En el terreno meramente concreto, es el hombre y la mujer. Eso es obvio, pues todo tiene que tener una repercusión, sus exponentes completos en el mundo físico. Tan necesarios son los dos polos para poder elaborar la Piedra Filosofal; un solo polo no podría elaborarla. Quiero decir que con un solo Mercurio no podría ser elaborada la Piedra; se necesita de los dos Mercurios: el masculino y el femenino.

Ahora comprenderán ustedes por qué en el Templo de las serpientes, es decir, en el Templo de Quetzalcoatl, en Teotihuacan, encontramos nosotros un pozo al entrar y otro pozo al salir, como para hablarnos de los dos Mercurios, y esto resulta bastante interesante.

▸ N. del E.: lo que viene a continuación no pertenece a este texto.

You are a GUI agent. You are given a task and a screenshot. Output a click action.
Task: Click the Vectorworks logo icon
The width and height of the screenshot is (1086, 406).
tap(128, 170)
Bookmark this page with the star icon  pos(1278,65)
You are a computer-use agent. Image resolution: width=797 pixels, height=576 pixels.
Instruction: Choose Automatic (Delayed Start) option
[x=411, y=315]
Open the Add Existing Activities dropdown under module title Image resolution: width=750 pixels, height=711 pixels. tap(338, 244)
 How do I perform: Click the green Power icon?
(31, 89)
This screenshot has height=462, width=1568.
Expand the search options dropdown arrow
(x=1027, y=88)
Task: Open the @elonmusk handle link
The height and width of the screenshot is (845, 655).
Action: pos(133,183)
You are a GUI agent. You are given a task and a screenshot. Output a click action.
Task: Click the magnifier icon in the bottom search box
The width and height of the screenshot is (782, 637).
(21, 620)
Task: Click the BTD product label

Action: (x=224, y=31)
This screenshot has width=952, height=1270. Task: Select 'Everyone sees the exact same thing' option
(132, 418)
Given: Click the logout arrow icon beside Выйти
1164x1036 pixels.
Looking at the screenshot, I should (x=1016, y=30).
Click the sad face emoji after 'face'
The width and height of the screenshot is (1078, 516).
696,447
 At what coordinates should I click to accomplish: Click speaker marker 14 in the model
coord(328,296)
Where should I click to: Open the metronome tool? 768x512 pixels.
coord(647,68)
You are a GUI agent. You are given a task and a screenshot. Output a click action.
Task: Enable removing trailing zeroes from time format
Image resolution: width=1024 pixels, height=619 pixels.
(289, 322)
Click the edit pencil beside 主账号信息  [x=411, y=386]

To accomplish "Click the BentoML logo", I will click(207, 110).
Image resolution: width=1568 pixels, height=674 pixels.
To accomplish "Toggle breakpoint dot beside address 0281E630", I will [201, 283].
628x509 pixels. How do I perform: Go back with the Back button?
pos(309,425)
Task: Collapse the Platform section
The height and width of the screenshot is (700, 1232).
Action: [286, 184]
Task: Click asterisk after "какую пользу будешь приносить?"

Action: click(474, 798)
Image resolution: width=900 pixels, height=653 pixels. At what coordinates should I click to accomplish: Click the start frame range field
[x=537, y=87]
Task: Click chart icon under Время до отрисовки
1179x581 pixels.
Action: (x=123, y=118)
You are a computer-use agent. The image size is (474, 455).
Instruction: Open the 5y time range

Quienes piensen que se puede elaborar la Piedra Filosofal con un solo Mercurio, contradicen al Evangelio Crístico, porque no fue una paloma la que presentaron José y María cuando llevaron el Niño al Templo, sino dos y a los siete días de purificación. Pensemos que Dios hizo al mundo en seis días y al séptimo descansó y lo bendijo.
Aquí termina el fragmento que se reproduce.